Although last week’s jobs report from the U.S. Bureau of Labour Statistics showed better-than-expected results, the IT industry, was a big disappointment. After sustained growth – including 36,300 jobs added in July and August alone — the IT industry lost 1,700 jobs in September.
September marks the first the monthly decline since August 2010 that wasn’t associated with a labour strike or other market anomaly, notes IT analyst firm Foote Partners, which focuses on tech employment research.
Foote Partners analysed the numbers:
* In the Management and Technical Consulting Services category, 1,800 jobs were lost following 17 consecutive months of job growth during which a total of 95,400 jobs were added.
* One bright spot: the Computer Systems Design/Related Services segment.
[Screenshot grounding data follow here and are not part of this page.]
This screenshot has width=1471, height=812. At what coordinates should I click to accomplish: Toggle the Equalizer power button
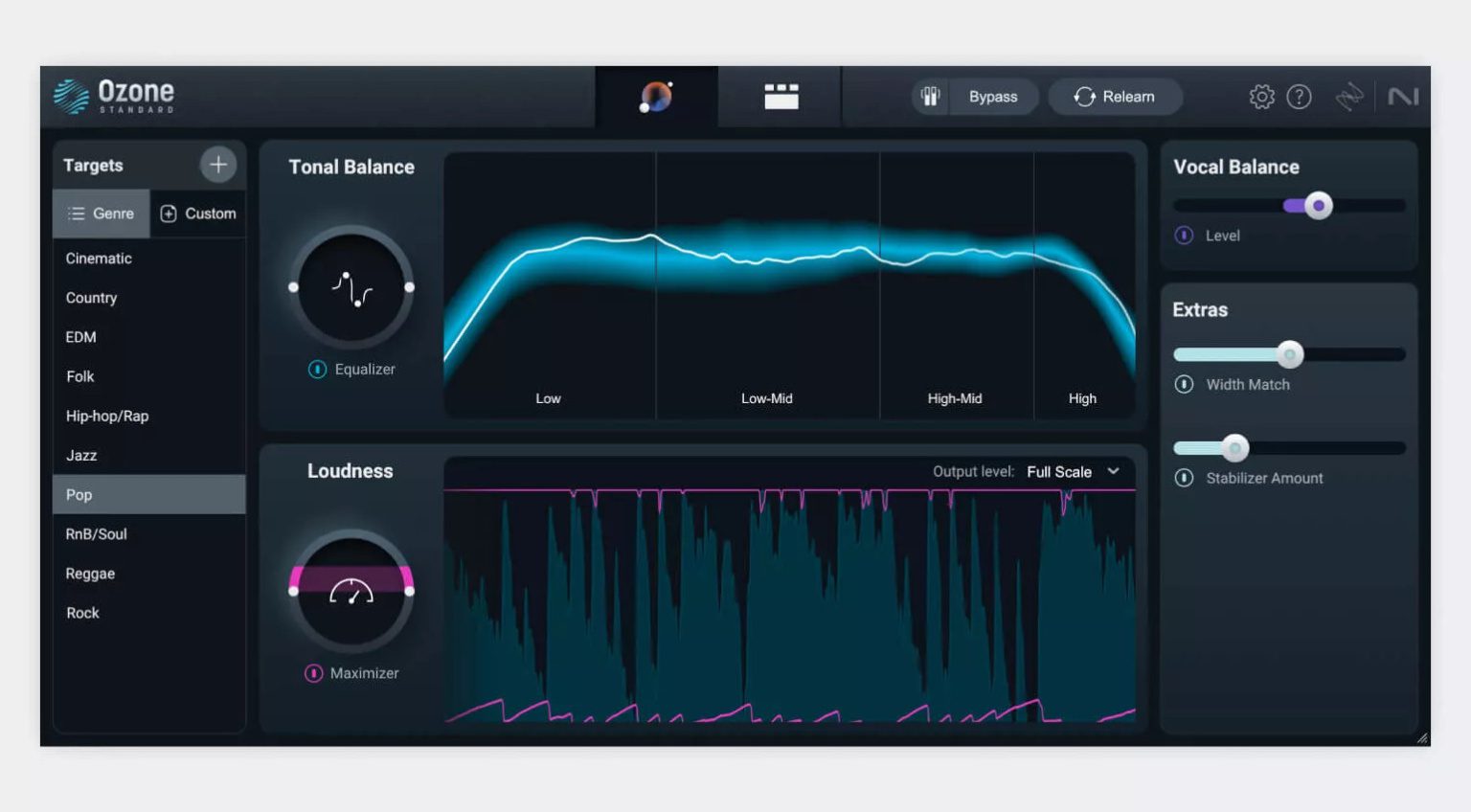coord(317,370)
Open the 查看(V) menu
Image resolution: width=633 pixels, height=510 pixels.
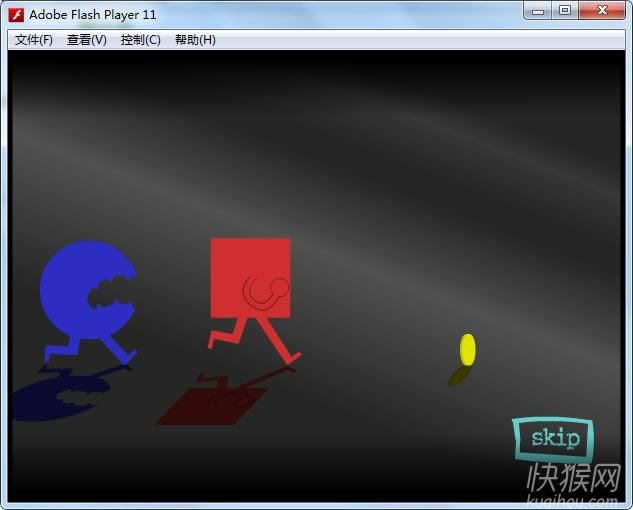pyautogui.click(x=86, y=40)
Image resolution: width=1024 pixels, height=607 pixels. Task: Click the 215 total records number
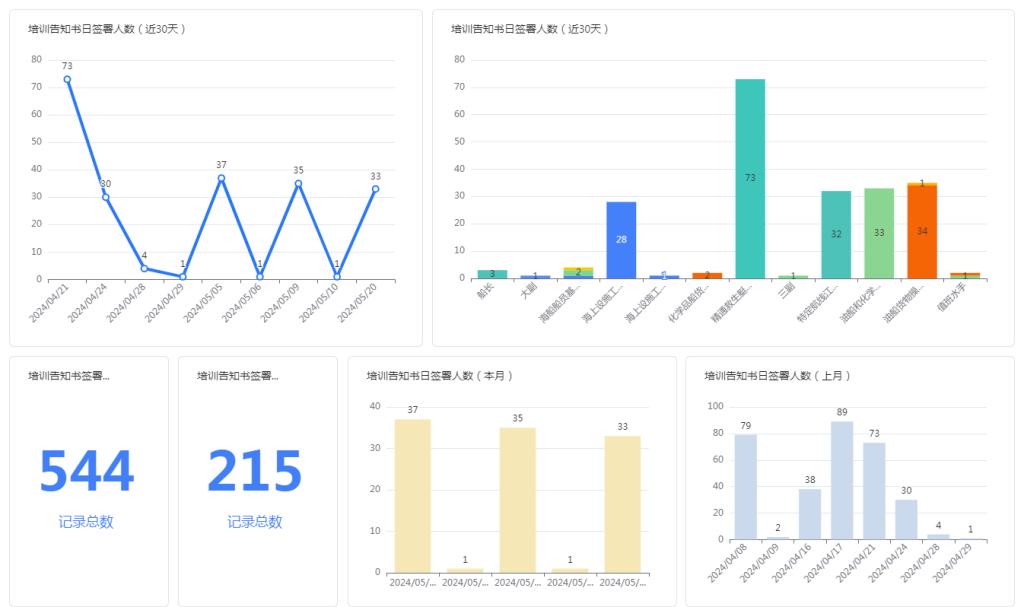[x=254, y=472]
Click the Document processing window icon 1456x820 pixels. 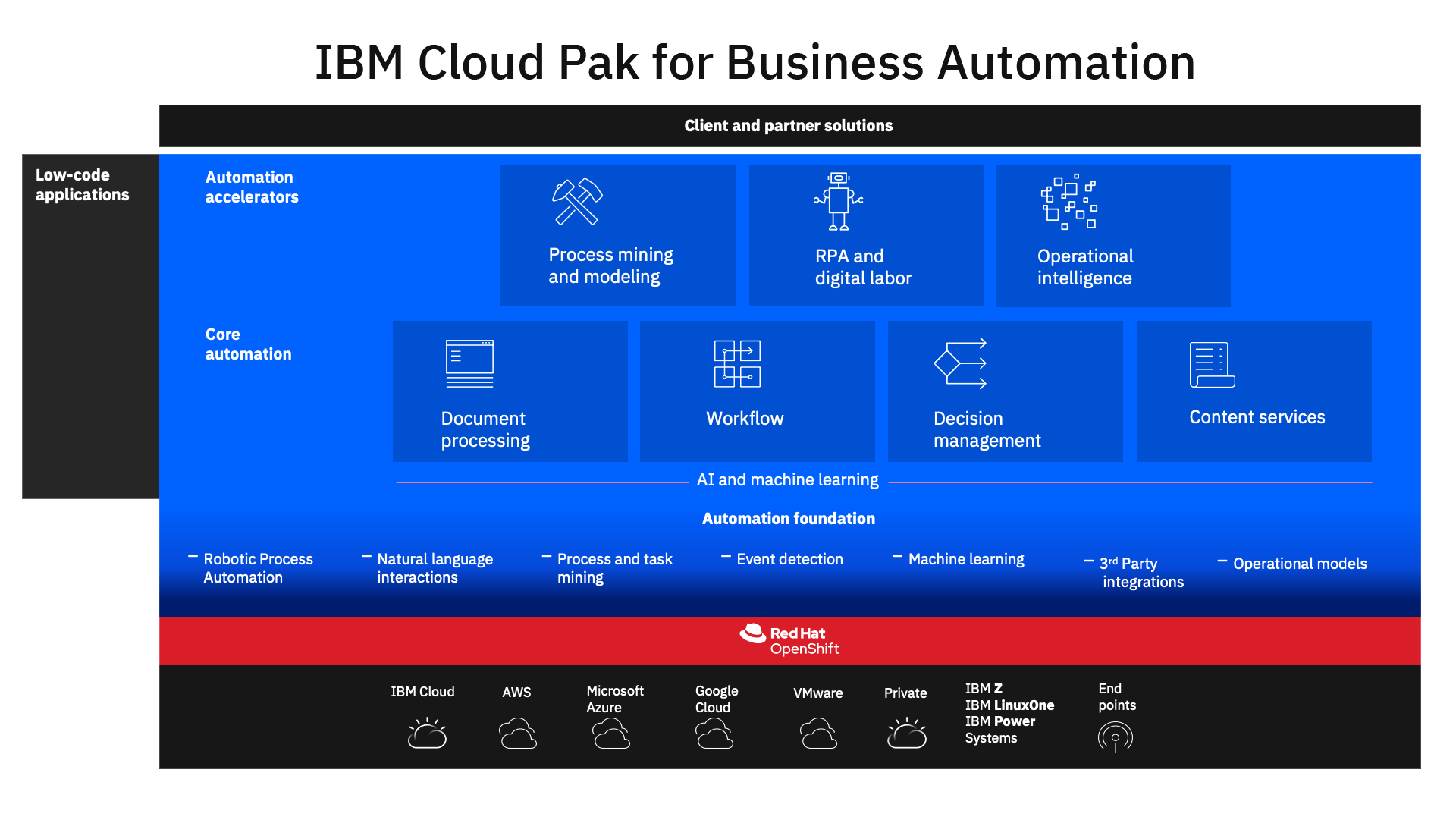469,363
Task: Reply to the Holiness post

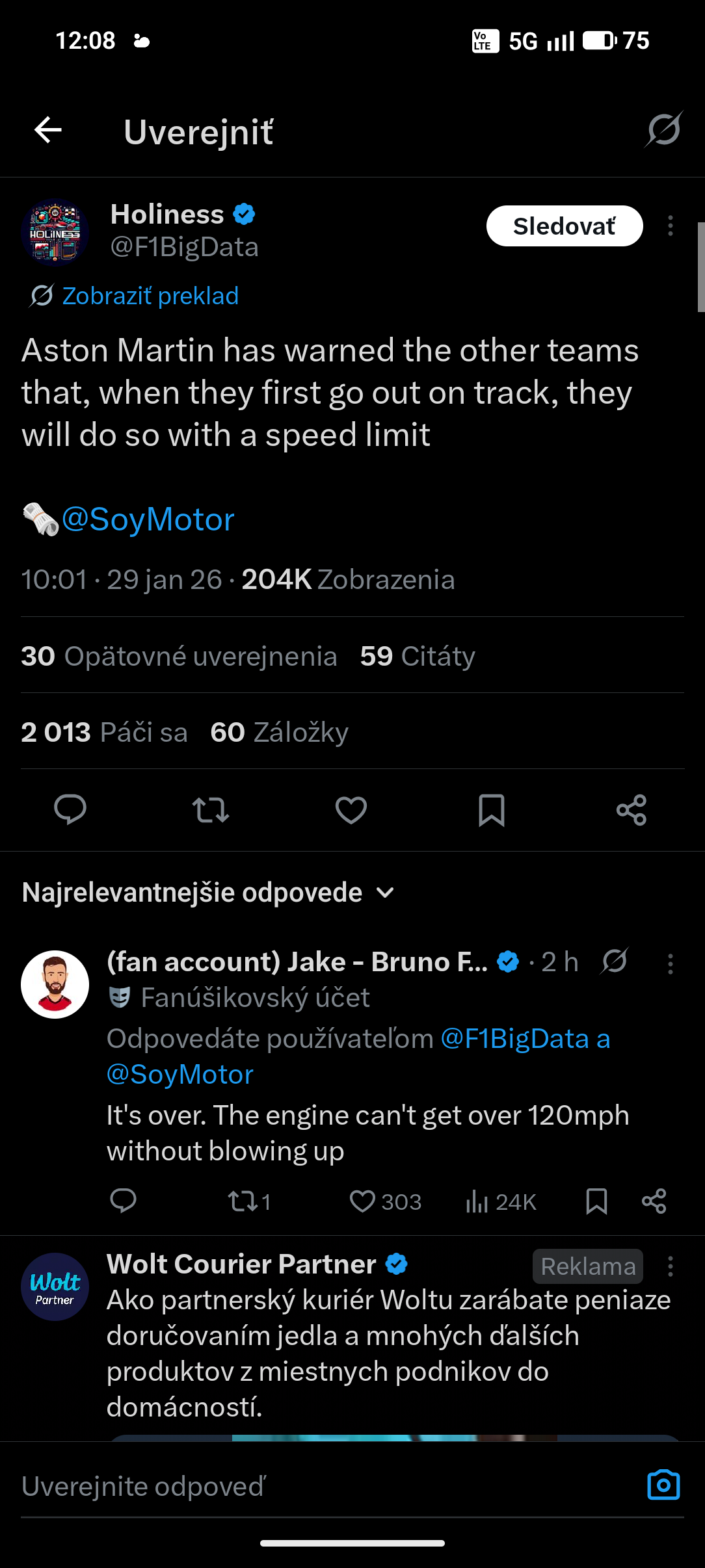Action: coord(70,809)
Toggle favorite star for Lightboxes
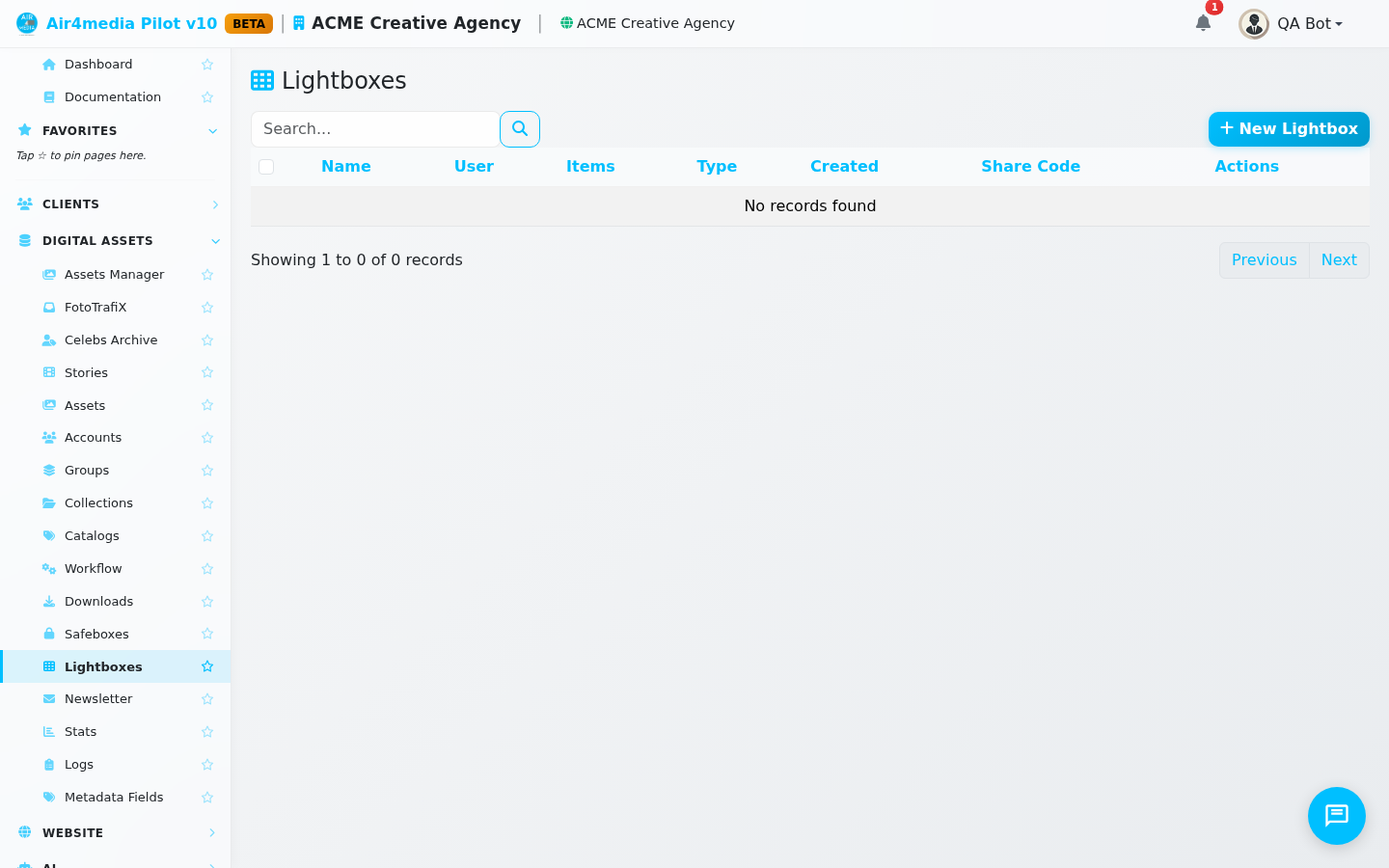 pos(207,666)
This category gained 2,900 jobs in September, marking the 24th consecutive month of job growth.
* Telecommunications posted a loss of 400 jobs in September, and the Data Processing/Hosting/Related Services segment lost a total of 2,400 jobs — the largest single monthly decline since June 2009, Foote Partners noted. Between January and August, these two segments combined lost 15,000 jobs.
Of the sudden reversal in IT job expansion, Foote Partners CEO David Foote said it was unanticipated but, given the volatility in IT skills supply and demand, likely to be reversed in the near term.
“Overall national employment numbers were disappointing [in] July and August, but for IT they were spectacular, the greatest monthly gains in five years,” Foote stated in his monthly analysis of the DOL’s employment report.
“At the jobs level I wouldn’t be surprised if this turned back around soon because the truth is that many of the IT job segments in the government jobs reports, in particular those in IT services, have been on strong and sustained growth runs for nearly two years. Companies are actively searching for talent and hiring for the future, though with considerable selectivity.”
Companies are looking for versatile individuals with multi-dimensional skills that aren’t always easy to find, Foote noted.
“Companies continue to aggressively pursue workers with multiple talents — a mix of technology, business, and people skills that many who are not working simply do not have. Or a unique combination of pure tech skills: for example, cloud administrators who are adept at automating the configuration and operations in a cloud environment by combining a variety of different skill sets around systems administration, virtualisation, storage and network administration.
It’s not about just running a server. Or cloud developers who have mastered new sets of APIs, new frameworks, and non-relational databases like NoSQL to develop elastic and scalable apps in the cloud.”